Проходя мимо камбуза, он подумал, что какой-то бог все-таки существует, причем бог на редкость зловредный: его окликнул сам Джеффриз.
– Эй, Рамон, посиди с нами. Рейко только что заступил на вахту, и нам не хватает игрока.
Неизбежная игра в карты началась еще в те времена, когда "Хауэллс" болтался на монтажной орбите вокруг Земли. Кастильо играл редко. Во-первых, техперсонал корабля не относился к числу его любимцев, а во-вторых, Рамон с завидной регулярностью оставался в проигрыше.
Он готов был отказаться и сейчас, но передумал, заметив среди игроков Тушратту. Куссаране и раньше играли в кости, так что опытный воин, по всей видимости, не без успеха осваивал новую игру. Земное кресло было ему неудобно: слишком мало и не соответствовало пропорциям тела.

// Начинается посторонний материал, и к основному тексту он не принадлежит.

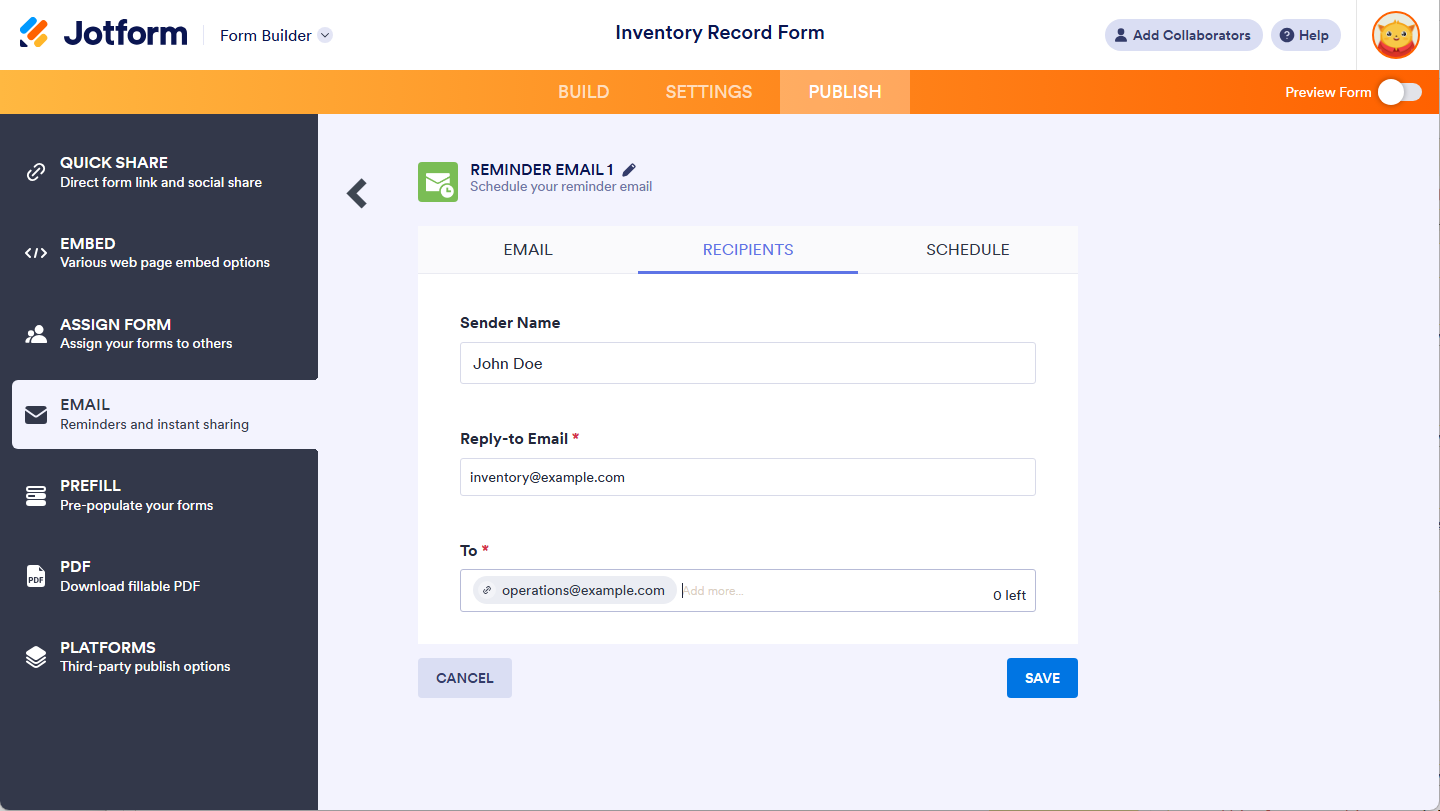Screen dimensions: 1440x811
Task: Switch to the Schedule tab
Action: 967,250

– На что он покупает фишки?
– спросил Рамон, усаживаясь напротив аборигена.
Хуан Гомес, один из механиков, ответил подозрительно быстро:
– О, мы их ему просто даем. Он играет не на интерес, только для забавы.

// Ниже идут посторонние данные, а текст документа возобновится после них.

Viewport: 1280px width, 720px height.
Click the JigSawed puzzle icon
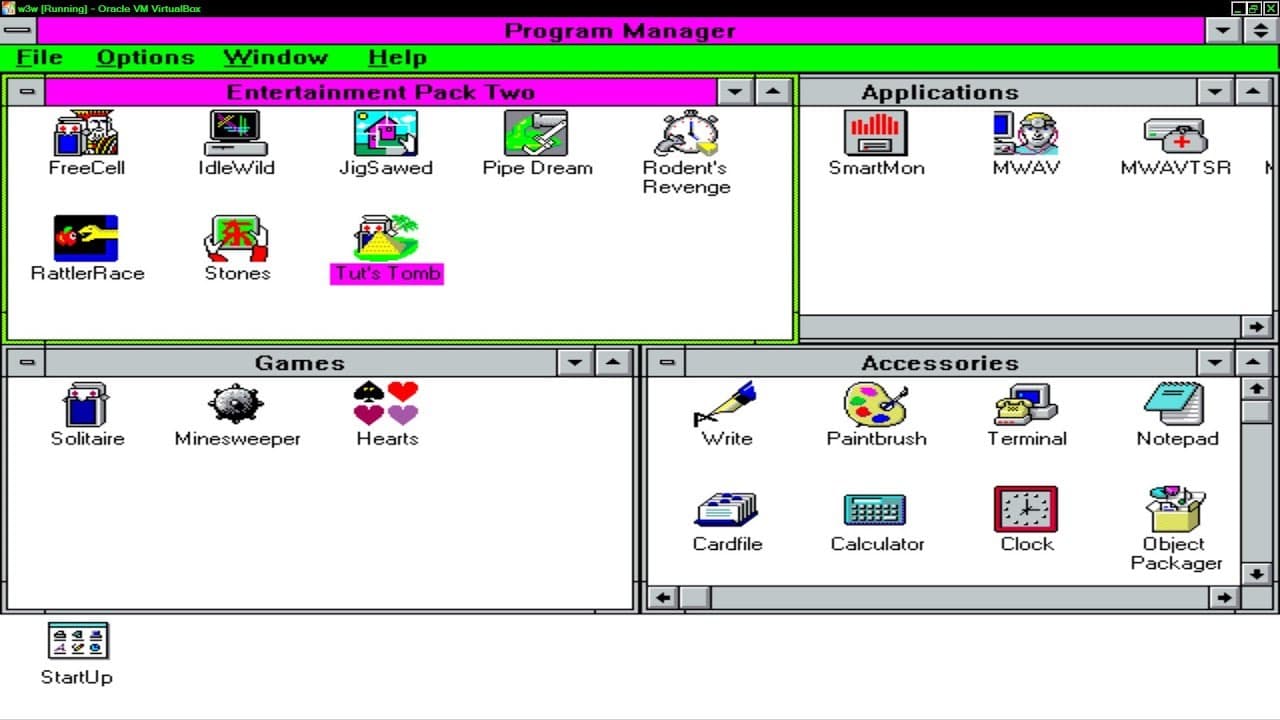[x=386, y=135]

Кастильо поднял бровь. Механик покраснел.
– Зачем изворачиваться, Хуан?
– сказал Джеффриз.
– Он всегда может спросить самого Тушратту. Ладно, Рамон, он меняет их на местное добро: горшки, браслеты и прочее. А когда он выигрывает, мы расплачиваемся своей мелочью: ножницами, перочинными ножами, фонариком... Что в этом такого?